Praise for Abbott’s Team Australia bullshit

Apparently it’s ‘statesmen like’ to rush to a war on terrorism. Talking about the merits of going to war for at least a few days before committing Australia to what could be an ongoing conflict in a country that still hasn’t recovered from the last time Australia rushed to help America and the UK wage a war, would to me, seem at least foolish, at worst criminal. But Abbott’s Team Australia khaki campaign, in aid of his personal polling, will no doubt be applauded by the press as long as it continues to help Abbott win the poll war. Because that’s how journalists judge the merits of a Prime Minister’s decisions – on their real or possible impact on polls. Didn’t you know?

Downplaying Abbott’s lies as ‘they’re not different from Gillard’s lie’

Even when journalists do bother to remind voters that Abbott’s first budget was based on a barrage of lies and broken promises, they always make sure to compare these lies to Gillard’s Carbon Price ‘lie’. A lie is something you know to be false when you say it. Gillard didn’t know she was going to have to make a deal with the Greens to form minority government when she said she had no intention of implementing a tax on carbon, and instead preferred an ETS. So if you believe Abbott is in the same boat as Gillard in saying no cuts to education, no cuts to health, no cuts to the ABC or SBS numerous times throughout the election campaign, and then immediately back flipping on all these promises because he was forced to by a change of circumstances, then where are the changed circumstances?

Abbott didn’t need to make deals in the lower house to put his budget together (although deals with the Palmer United Party over superannuation cuts in order to kill the mining tax are surely as close as Abbott has got to circumstance like Gillard’s Carbon Price policy). We could go on discussing the blatant differences between Abbott’s huge list of broken promises that culminated in the most unfair and cruel budget this country has ever seen to Gillard’s decision to introduce a Carbon Price.

But the biggest difference I would like to point out, which you never hear a journalist mention is a really simple one and also such a whopping big one that it’s hard to know how journalists can even look at these two situations without seeing the gulf of difference between them. Simply, Abbott’s lies made ordinary Australians worse off. They are bad policies on every single measure you care to measure them by and were ideological assaults based on the lie of a budget emergency. Gillard’s decision to bring in a Carbon Price, followed shortly thereafter by the policy she did say she wanted to bring in – an ETS – is good policy that is good for the environment and an important step in the international challenge to mitigate climate change. But journalists either don’t or can’t seem to see the difference between good policies and bad policies. Are they scared to judge a policy in case they appear partisan? What is the point of political journalism if not to inform the public on the merits of public policy? Seriously, what is the point? It’s a bad budget just because it’s bad. Full stop.

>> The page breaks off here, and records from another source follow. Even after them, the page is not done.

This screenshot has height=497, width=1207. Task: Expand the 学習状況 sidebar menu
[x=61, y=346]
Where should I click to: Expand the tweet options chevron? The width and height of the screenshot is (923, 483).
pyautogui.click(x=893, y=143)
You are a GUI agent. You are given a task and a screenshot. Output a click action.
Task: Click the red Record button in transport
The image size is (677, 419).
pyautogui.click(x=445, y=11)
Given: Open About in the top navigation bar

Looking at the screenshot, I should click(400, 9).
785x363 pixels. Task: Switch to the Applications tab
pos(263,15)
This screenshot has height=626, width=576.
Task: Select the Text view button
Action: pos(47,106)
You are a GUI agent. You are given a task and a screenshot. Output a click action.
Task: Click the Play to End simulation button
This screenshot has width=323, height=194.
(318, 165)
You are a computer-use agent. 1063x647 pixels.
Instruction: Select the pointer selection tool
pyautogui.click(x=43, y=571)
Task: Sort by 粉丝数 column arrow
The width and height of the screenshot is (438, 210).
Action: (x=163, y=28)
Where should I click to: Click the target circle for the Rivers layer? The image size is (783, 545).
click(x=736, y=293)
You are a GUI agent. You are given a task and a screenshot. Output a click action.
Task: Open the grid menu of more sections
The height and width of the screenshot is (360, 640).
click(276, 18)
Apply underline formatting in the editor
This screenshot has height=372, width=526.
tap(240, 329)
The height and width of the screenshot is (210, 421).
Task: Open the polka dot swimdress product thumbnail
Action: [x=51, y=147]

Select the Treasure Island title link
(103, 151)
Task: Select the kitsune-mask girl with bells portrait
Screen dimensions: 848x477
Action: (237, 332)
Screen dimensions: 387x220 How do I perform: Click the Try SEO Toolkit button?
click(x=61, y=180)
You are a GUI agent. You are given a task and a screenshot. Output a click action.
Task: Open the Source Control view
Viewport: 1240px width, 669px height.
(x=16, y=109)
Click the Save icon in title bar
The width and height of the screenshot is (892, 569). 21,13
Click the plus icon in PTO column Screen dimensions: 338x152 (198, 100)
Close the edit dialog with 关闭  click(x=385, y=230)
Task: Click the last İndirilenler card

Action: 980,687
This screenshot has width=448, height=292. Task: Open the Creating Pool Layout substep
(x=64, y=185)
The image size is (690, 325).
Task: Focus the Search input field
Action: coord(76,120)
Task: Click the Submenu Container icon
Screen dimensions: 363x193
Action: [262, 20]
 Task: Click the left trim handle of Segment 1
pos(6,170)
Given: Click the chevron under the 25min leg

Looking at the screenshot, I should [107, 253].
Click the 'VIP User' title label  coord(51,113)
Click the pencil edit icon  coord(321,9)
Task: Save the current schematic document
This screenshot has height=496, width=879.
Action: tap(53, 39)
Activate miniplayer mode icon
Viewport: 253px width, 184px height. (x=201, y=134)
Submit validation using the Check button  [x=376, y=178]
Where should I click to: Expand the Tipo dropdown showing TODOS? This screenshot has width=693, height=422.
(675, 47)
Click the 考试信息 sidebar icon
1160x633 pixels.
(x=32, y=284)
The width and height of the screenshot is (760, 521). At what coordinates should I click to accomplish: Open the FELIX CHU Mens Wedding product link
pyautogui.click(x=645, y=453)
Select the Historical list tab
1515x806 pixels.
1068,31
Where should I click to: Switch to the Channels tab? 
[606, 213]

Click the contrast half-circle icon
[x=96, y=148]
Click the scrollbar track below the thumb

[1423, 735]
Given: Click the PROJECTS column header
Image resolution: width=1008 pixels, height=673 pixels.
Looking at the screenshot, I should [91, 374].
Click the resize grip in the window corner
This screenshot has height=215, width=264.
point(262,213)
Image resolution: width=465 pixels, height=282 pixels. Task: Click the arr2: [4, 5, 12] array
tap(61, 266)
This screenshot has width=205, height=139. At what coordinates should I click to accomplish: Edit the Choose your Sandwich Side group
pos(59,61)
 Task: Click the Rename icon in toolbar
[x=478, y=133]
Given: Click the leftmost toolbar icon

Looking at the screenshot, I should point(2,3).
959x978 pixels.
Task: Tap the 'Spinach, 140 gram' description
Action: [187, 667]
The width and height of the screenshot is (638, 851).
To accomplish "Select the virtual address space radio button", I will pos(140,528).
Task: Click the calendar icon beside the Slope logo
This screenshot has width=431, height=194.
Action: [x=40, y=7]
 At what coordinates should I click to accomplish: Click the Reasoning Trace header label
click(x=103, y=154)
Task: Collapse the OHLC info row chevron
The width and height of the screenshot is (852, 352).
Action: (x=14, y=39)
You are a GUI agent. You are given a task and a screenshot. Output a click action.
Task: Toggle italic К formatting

So there you have it. You’ll see this narrative over the next few days. Of course there will be, thankfully, examples of journalistic work that swims against this narrative, and good luck to those brave people. I know that one year into Abbott’s government, the one thing I am most sure about is that if a Labor government had behaved even a little bit like the Abbott government has in their contempt for the voting public, the mainstream media would have drawn and quartered Labor by now. The lack of contempt for the Abbott government from our media is, quite frankly, alarming.